For second year, Muslims in Central Asia this year marked Eid al-Adha, which is one of the major Islamic holidays, in a row amid a surge in new COVID-19 cases.

Radio Liberty says that in Uzbekistan, people marked the holiday on July 20 at homes as public celebrations and collective prayers at mosques were forbidden.

Uzbek President Shavkat Mirziyoyev, in his holiday message, called the ban on public celebrations of the holiday "the right decision."

In recent weeks, Uzbekistan has tightened restrictions amid a surge of COVID-19 cases across the country. In total, 120,631 coronavirus cases and 805 COVID-related deaths have been officially registered in the tightly controlled nation.

In Kazakhstan, where all public celebrations of the holiday were also banned, the government reputedly created a website via which people could pay for the slaughtering of an animal they chose online and the consequent distribution of meat among the people, groups, or mosques they chose.  The site also allowed people in need to ask for free meat.

With almost 500,000 cases, the most in the region, Kazakhstan has been hard hit by the virus. One bright spot came on July 20 when the government said that for the first time in weeks, the daily number of new coronavirus cases decreased.

In Kyrgyzstan, collective prayers in mosques were allowed on condition of preserving sanitary and epidemiologic requirements such as social distancing, while celebrations and prayers in other public sites were banned.

Kyrgyz President Sadyr Japarov used his holiday message on July 20 to urge all his countrymen to get vaccinated.

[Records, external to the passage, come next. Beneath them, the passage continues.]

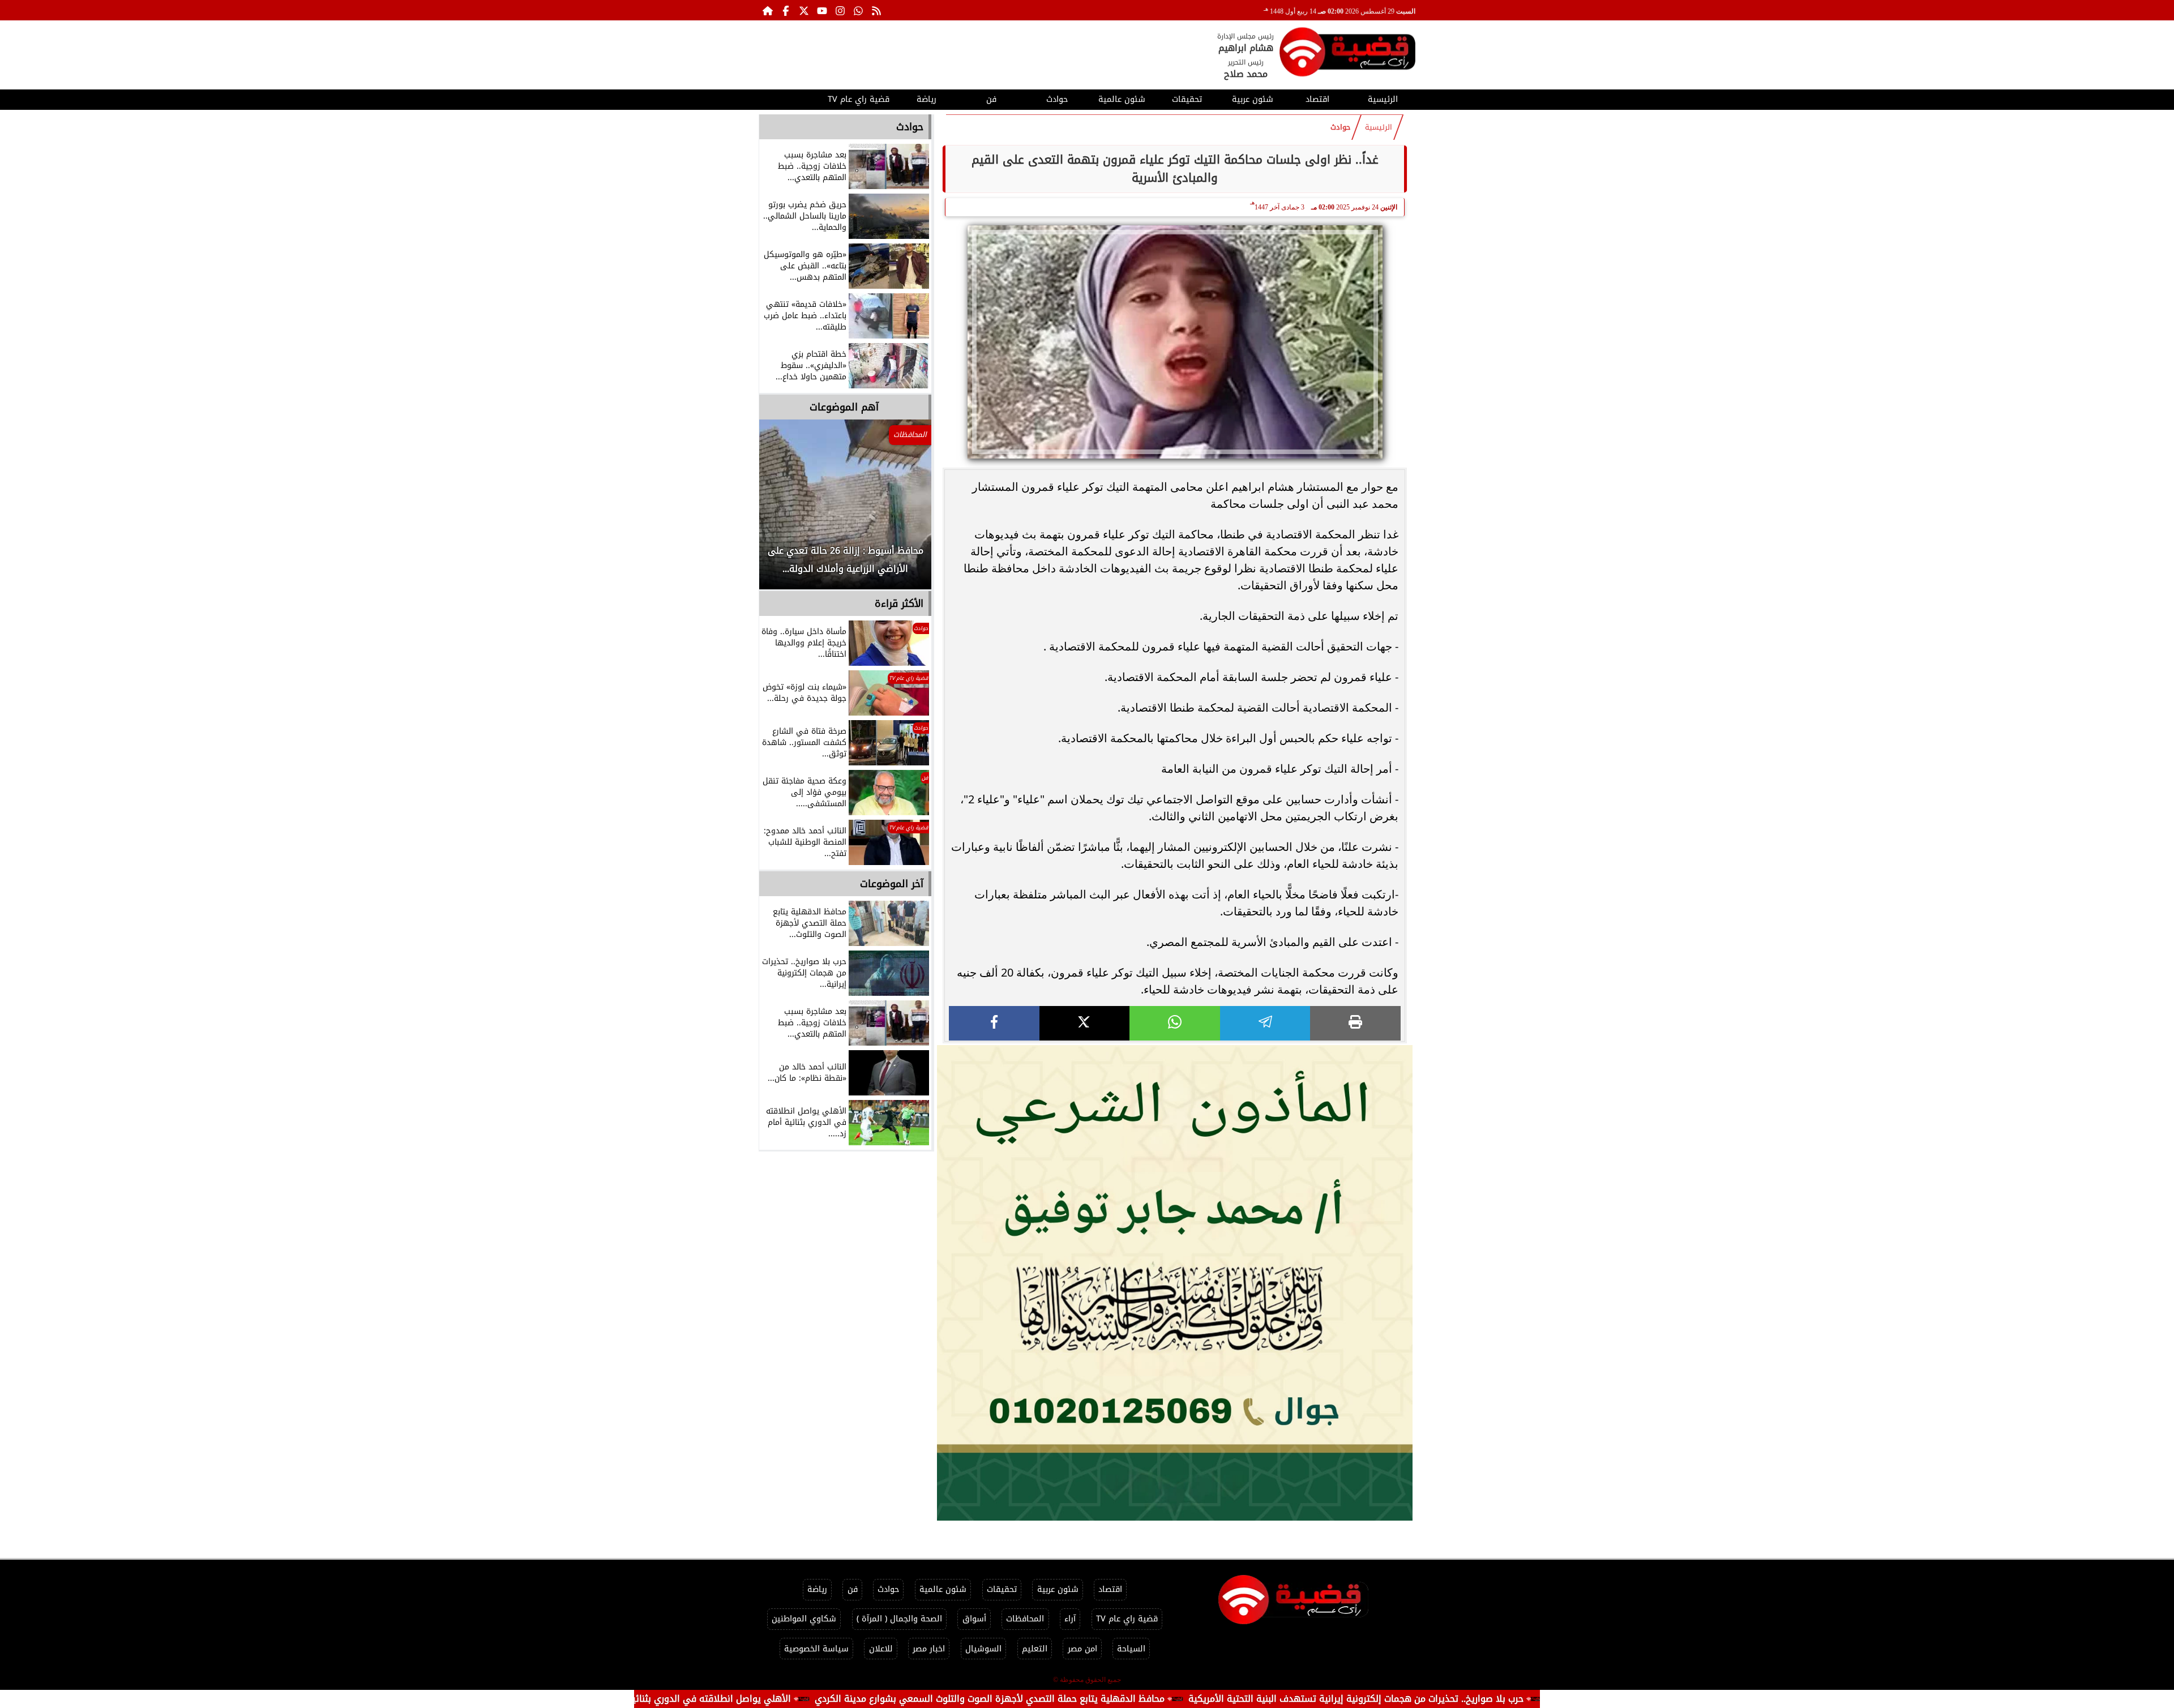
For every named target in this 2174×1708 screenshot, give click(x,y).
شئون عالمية (1121, 99)
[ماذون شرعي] (1175, 1283)
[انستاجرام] (840, 10)
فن (991, 99)
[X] (1084, 1023)
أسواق (974, 1618)
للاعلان (881, 1648)
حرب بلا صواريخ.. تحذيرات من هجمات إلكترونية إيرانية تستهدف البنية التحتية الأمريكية (1476, 1698)
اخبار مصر (929, 1648)
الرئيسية (1383, 99)
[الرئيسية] (768, 10)
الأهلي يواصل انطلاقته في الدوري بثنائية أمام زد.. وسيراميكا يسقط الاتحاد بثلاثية (749, 1698)
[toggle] (791, 97)
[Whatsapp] (858, 10)
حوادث (1057, 99)
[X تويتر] (804, 10)
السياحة (1131, 1648)
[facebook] (994, 1023)
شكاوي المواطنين (804, 1618)
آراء (1070, 1618)
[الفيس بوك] (786, 10)
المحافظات (1025, 1618)
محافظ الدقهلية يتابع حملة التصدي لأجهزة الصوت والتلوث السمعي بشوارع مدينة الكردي (1110, 1698)
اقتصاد (1317, 99)
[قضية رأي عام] (1347, 54)
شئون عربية (1252, 99)
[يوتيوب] (822, 10)
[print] (1355, 1023)
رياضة (926, 99)
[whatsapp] (1174, 1023)
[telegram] (1265, 1023)
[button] (783, 510)
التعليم (1034, 1648)
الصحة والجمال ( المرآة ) (899, 1618)
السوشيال (983, 1648)
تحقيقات (1187, 99)
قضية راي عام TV (858, 99)
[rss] (876, 10)
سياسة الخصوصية (816, 1648)
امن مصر (1082, 1648)
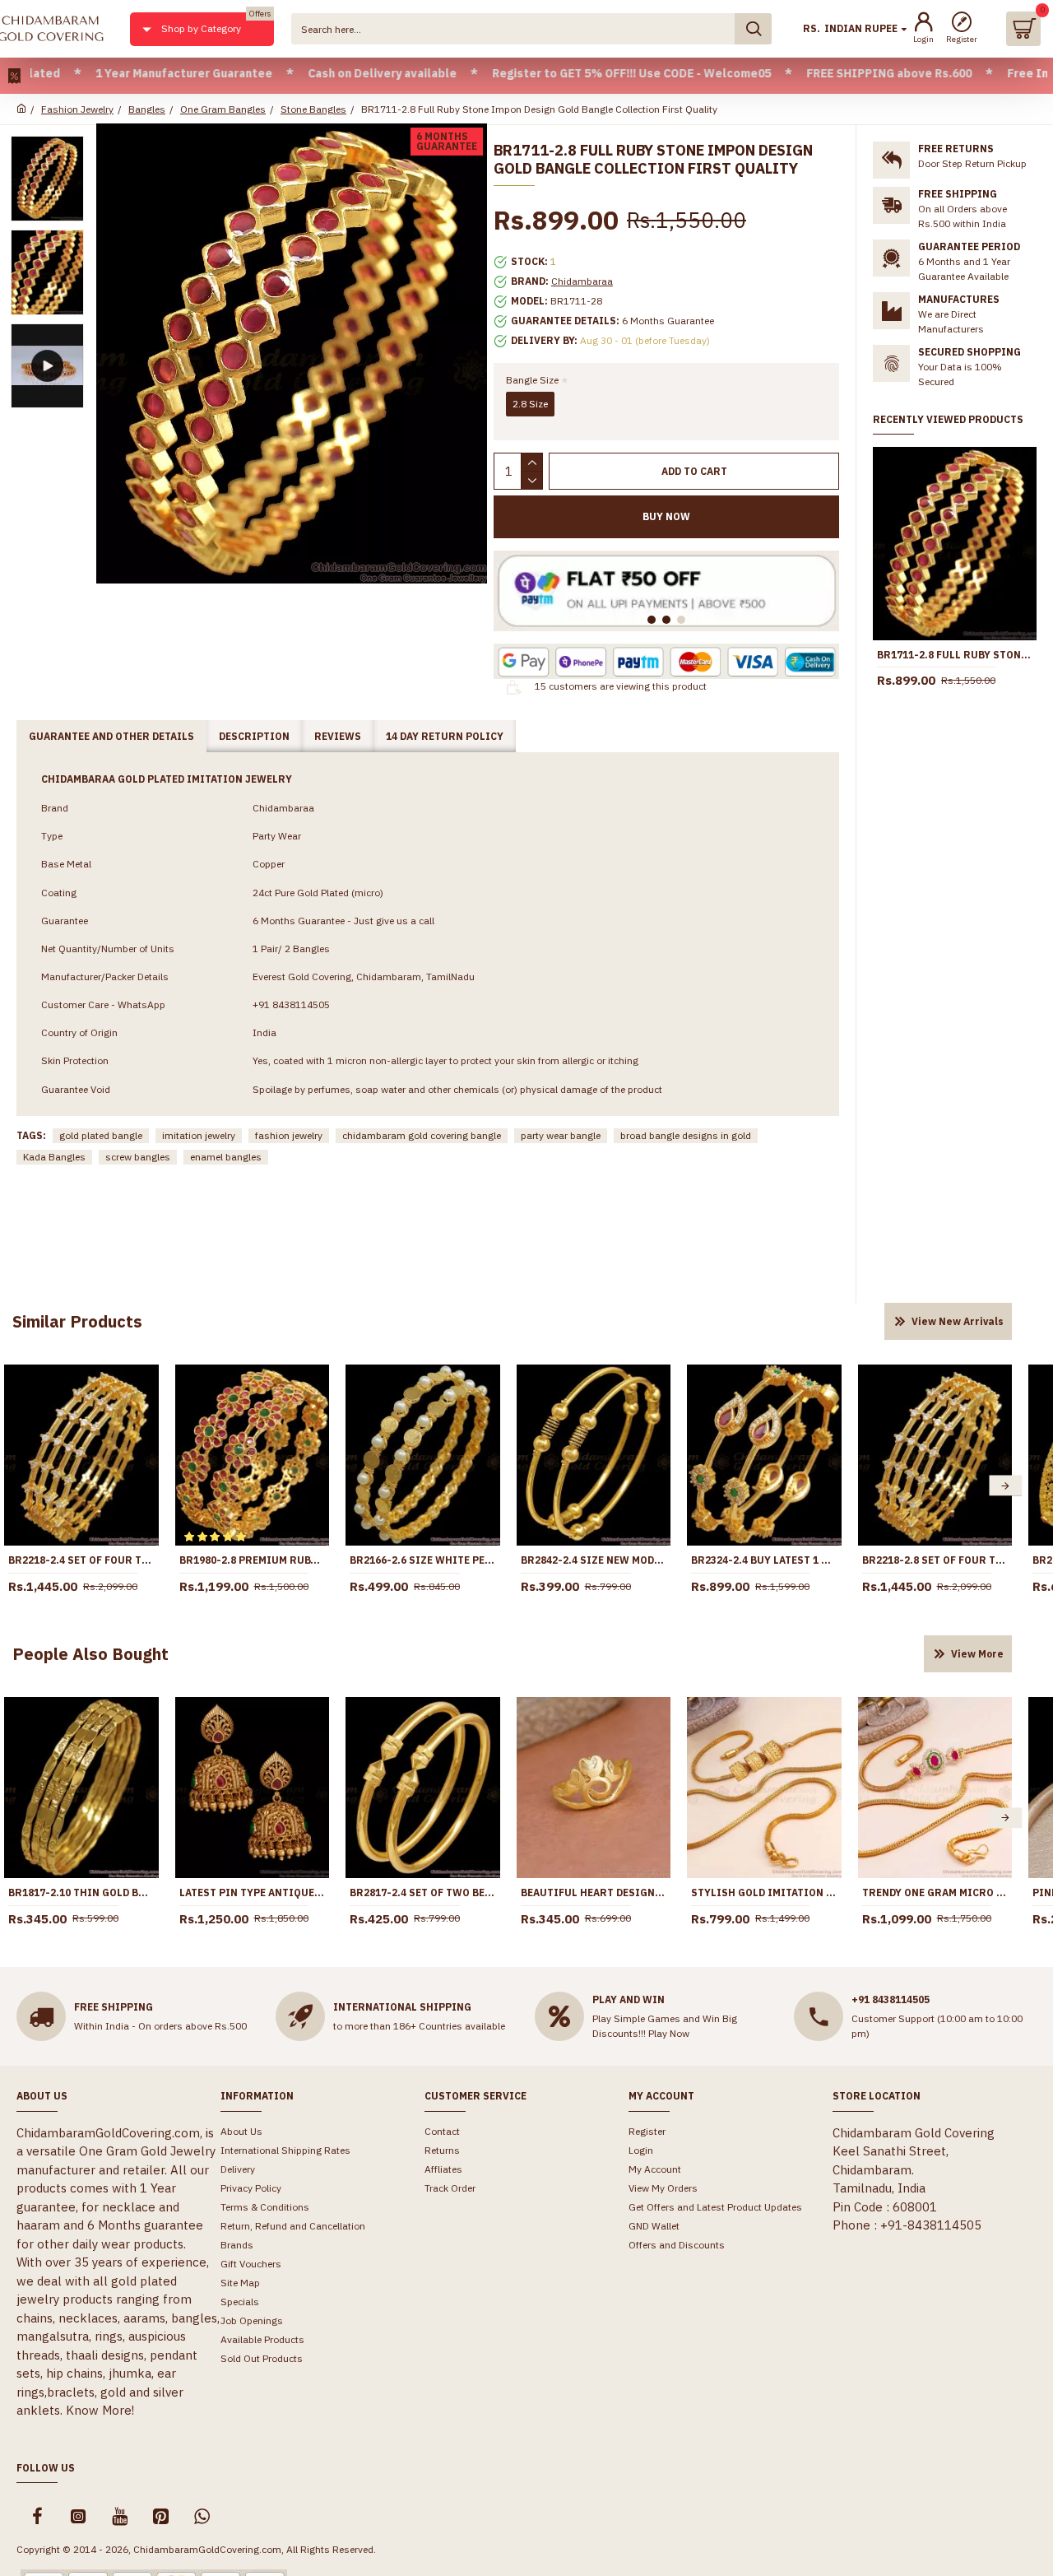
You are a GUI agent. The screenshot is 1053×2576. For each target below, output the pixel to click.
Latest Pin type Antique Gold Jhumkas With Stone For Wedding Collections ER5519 (252, 1892)
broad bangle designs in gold (685, 1135)
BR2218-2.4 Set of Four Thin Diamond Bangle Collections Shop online (81, 1560)
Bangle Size (532, 380)
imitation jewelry (198, 1135)
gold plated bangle (100, 1135)
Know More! (100, 2410)
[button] (1005, 1486)
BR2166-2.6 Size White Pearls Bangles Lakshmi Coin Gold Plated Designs (423, 1560)
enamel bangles (226, 1157)
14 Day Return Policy (444, 736)
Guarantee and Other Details (111, 736)
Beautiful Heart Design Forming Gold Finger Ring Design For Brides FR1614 (594, 1892)
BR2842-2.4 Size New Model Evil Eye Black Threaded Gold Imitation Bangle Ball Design (594, 1560)
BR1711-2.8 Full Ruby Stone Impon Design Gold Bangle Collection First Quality (954, 655)
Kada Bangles (54, 1157)
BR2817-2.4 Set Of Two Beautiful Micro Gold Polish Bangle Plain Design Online (423, 1892)
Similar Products (77, 1321)
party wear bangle (561, 1135)
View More (977, 1654)
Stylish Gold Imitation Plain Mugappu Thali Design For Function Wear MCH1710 (764, 1892)
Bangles (146, 109)
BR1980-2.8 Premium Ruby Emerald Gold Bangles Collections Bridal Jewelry (252, 1560)
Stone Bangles (313, 109)
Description (254, 736)
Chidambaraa (582, 281)
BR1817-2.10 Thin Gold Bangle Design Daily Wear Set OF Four (81, 1892)
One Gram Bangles (223, 109)
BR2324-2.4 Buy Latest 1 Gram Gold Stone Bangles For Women (764, 1560)
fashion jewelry (288, 1135)
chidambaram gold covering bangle (421, 1135)
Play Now (668, 2033)
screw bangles (137, 1157)
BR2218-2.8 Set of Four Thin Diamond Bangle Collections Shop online (935, 1560)
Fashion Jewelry (77, 109)
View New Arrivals (958, 1321)
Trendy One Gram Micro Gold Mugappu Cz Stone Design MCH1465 (935, 1892)
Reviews (337, 736)
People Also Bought (90, 1654)
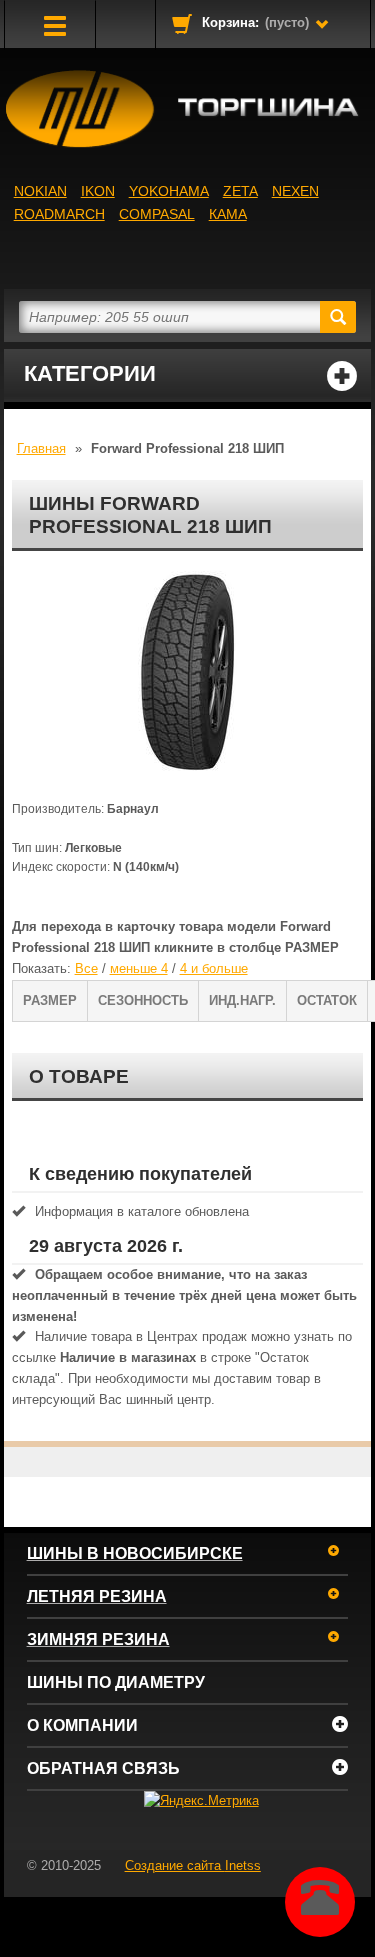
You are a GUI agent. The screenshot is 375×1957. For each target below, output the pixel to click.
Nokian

According to the latest official figures, the total number of coronavirus cases in Kyrgyzstan is 151,607, including 2,196 deaths.

In Tajikistan, collective prayers in mosques and their territories on the day of Eid al-Adha were allowed this year.

Tajik officials say the total number of coronavirus cases in the country is 14,228, including 114 deaths, but many in Tajikistan say the real number is much higher.

Eid al-Adha, the Feast of the Sacrifice, is celebrated by Muslims with one of the center points being the sharing of meat from sacrificed animals among relatives, friends, and people in need.